Als Beispiel dafür empfehle ich folgenden Artikel. (Klage gegen Espen Eichhöfer). Das Urteil des Verfassungsgerichtes gibt ein wenig mehr Rechtssicherheit wie bisher. Trotzdem ist es jeweils eine Einzelentscheidung sollte es zur Klage kommt. FAZ Artikel:
Für mich habe ich daraus folgende Schlüsse gezogen und veröffentliche im Zweifel lieber nicht.
1. Ich überlege immer ob es für mich in Ordnung wäre, selbst so abgelichtet zu werden.
2. Ich zeige erkennbar keine Kinder!
3. Ich zeige erkennbar keine Obdachlosen, etc.
4. Ich akzeptiere, dass ich Bilder lösche, wenn mich jemand anspricht.
Ansonsten habe ich eben eine Rechtsschutzversicherung und denke dass ein Rechtsstreit überschaubar sein wird.
Solltest du Angst vor Konsequenzen haben oder einfach nicht gegen (vermutlich) geltendes Recht verstoßen wollen, lass es Menschen erkennbar zu abzulichten. Du wirst schon beim fotografieren nervös sein und das wird man dir anmerken, bzw. es wird keine Freude dabei aufkommen.
Das heißt aber nicht, dass du gar keine Streetphotography machen kannst. Auf den meisten meiner Bilder sind die Personen nicht zu erkennen. Sei es auf Grund der Lichtsituation, der Entfernung, des Fokus oder einfach weil sie von hinten fotografiert sind. Das muss nicht mal langweilig sein wie ich finde. Mit ein wenig Witz gelingen auch von der Rückansicht tolle Bilder.
Es gibt zig Möglichkeiten. Und jeder kann sich dabei raussuchen, was für ihn am besten passt.
Habe keine Angst!
Nachdem ich den Punkt Rechtslage für mich entscheiden hatte, ging es auf die Straße. Und da wurde mir erst einmal richtig mulmig. Gar nicht so einfach die Kamera auf fremde Personen zu richten.
In Deutschland ist es, neben der rechtlichen Situation, allgemein nicht wirklich gerne gesehen im öffentlichen Raum zu fotografieren. Ich habe das Gefühl, dass fast überhaupt niemanden fotografiert werden möchte. Selbst im privaten Umfeld.

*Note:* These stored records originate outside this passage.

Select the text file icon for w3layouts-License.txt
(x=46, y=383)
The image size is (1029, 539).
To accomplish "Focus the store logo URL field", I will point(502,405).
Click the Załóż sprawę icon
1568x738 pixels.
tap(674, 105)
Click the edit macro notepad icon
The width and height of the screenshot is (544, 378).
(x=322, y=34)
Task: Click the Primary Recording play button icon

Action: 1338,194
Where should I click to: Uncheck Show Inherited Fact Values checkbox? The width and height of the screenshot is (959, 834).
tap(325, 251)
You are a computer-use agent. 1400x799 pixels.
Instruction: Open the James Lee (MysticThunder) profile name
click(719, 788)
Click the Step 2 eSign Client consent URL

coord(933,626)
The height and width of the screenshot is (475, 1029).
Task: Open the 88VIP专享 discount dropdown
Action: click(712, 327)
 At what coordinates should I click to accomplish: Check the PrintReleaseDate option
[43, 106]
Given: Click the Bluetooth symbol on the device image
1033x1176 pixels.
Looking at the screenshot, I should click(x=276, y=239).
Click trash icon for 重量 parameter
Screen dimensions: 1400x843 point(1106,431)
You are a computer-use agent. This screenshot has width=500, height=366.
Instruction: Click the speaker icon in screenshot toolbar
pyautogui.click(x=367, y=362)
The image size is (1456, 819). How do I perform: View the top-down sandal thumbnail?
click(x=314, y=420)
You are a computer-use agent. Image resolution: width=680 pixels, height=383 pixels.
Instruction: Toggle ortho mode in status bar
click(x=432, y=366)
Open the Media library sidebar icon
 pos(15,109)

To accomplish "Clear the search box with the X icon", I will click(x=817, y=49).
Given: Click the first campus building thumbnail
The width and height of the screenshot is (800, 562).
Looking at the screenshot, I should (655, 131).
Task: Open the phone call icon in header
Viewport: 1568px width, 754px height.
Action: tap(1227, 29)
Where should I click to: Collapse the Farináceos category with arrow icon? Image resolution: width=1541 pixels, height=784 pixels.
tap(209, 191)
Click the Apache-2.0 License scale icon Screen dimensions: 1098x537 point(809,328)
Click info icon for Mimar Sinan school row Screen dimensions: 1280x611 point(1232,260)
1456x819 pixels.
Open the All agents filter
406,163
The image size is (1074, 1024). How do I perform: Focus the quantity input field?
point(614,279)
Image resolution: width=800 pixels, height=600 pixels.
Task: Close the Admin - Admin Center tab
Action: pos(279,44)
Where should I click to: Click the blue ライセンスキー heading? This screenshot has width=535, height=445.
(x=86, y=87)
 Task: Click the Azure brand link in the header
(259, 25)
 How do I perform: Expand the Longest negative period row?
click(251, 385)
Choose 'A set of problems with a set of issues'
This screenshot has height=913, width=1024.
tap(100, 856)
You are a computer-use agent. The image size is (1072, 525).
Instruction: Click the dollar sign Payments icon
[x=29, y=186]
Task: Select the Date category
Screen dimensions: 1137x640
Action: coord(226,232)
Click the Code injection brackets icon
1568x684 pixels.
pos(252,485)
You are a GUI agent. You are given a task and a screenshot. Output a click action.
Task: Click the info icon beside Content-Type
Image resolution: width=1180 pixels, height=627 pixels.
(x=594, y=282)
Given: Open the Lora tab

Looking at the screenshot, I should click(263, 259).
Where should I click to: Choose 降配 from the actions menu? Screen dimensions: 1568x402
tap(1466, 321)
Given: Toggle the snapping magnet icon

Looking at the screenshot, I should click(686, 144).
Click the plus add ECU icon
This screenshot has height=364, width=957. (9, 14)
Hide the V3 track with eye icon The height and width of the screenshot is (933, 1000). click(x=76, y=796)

Zumindest nicht mit einer Kamera, Handy ist da unproblematischer. *Lach* Das hat sich vermutlich bei den meisten von uns festgesetzt und es dauerte zumindest bei mir auch einige Zeit, die Blockade im Kopf loszuwerden und trotzdem zu fotografieren.
Denn eigentlich ist es recht einfach. Die Wahrheit ist, es bekommt kaum jemand mit, dass er fotografiert wird. Und selbst wenn, was soll passieren? Mir ist es jetzt genau zweimal passiert, dass mich jemand mit der Frage angesprochen hat, ob er auf dem Bild sei. Ich habe erklärt was ich da mache, das Bild dann gelöscht und gut war.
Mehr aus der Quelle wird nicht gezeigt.